> Work item
Transcribe only the part of the material below that begins at the line containing "Open 戶口設定 account settings" and ends at the line containing "This screenshot has width=806, height=532.", with both kept and images left out.

[Records shown]

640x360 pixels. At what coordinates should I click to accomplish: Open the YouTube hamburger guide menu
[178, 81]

[/Records shown]
[Records shown]

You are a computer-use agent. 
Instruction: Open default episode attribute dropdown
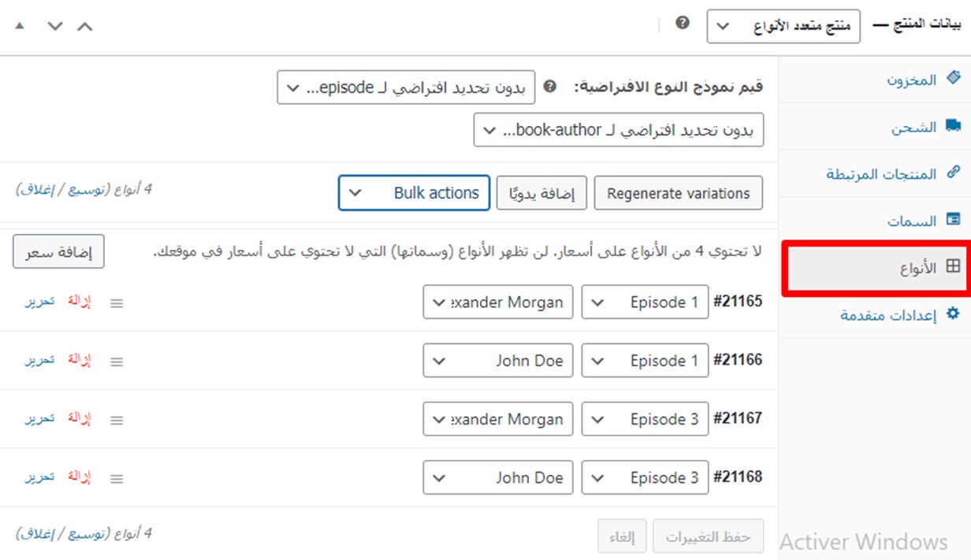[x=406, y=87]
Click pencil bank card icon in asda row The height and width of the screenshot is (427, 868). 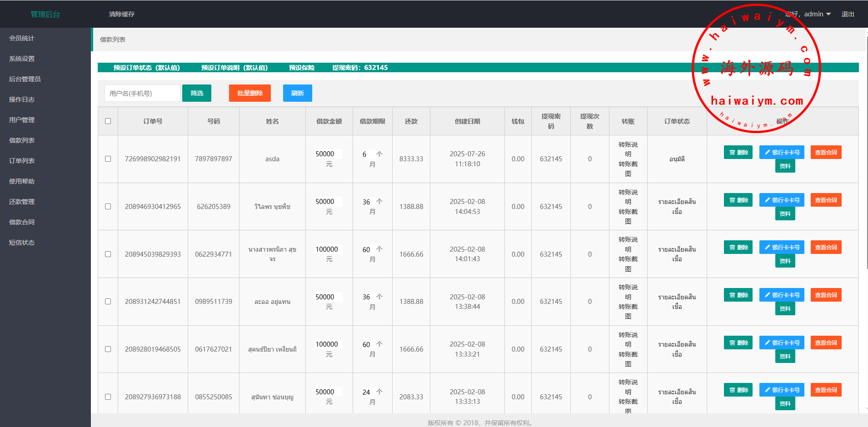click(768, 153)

[/Records shown]
[Records shown]

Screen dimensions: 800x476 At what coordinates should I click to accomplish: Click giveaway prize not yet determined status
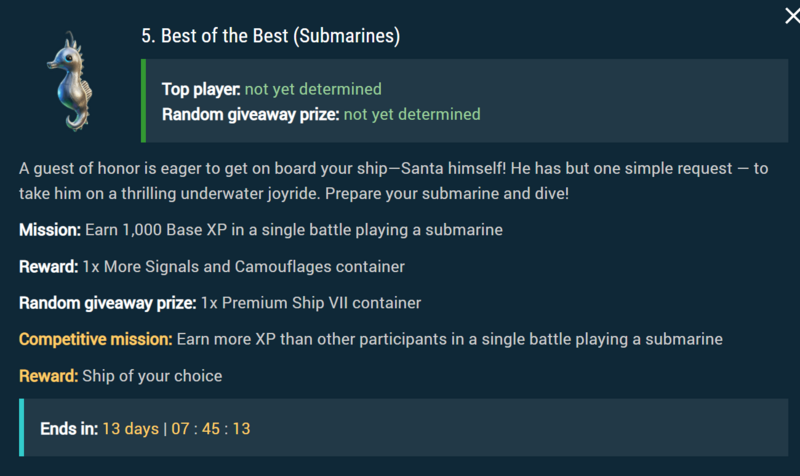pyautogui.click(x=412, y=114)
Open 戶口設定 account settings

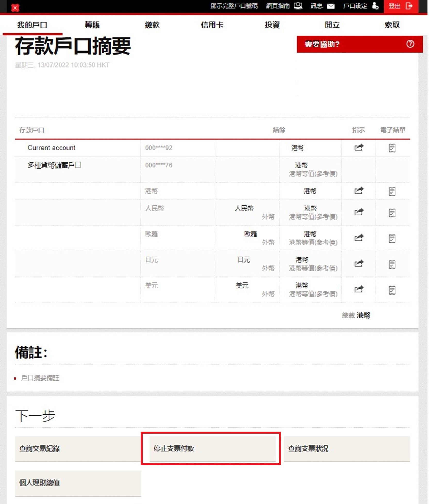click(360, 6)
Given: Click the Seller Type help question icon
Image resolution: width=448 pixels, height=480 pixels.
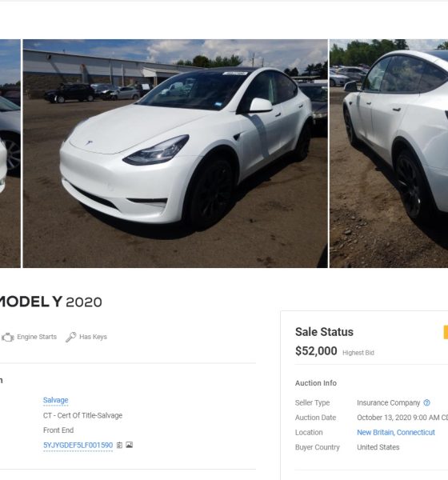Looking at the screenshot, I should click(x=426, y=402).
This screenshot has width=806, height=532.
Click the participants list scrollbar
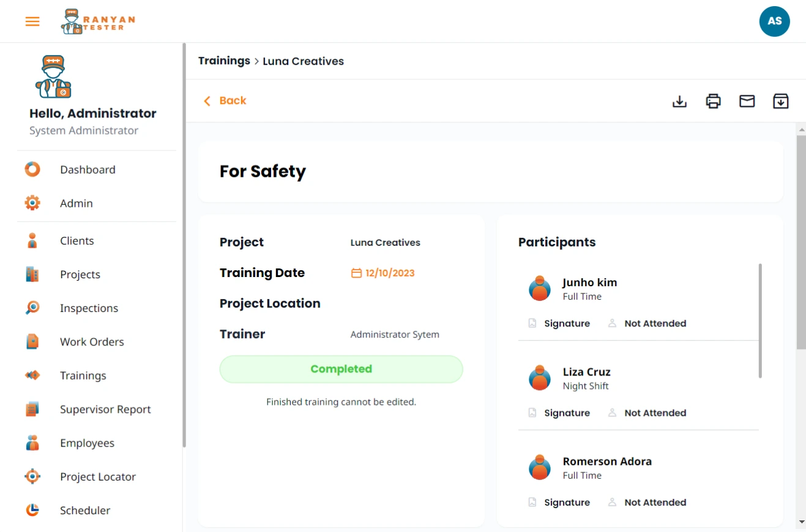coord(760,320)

[/Records shown]

> Exercise response
Open 戶口設定 account settings

click(360, 6)
Given: Click the Seller Type help question icon
Image resolution: width=448 pixels, height=480 pixels.
Looking at the screenshot, I should click(x=426, y=402).
This screenshot has width=806, height=532.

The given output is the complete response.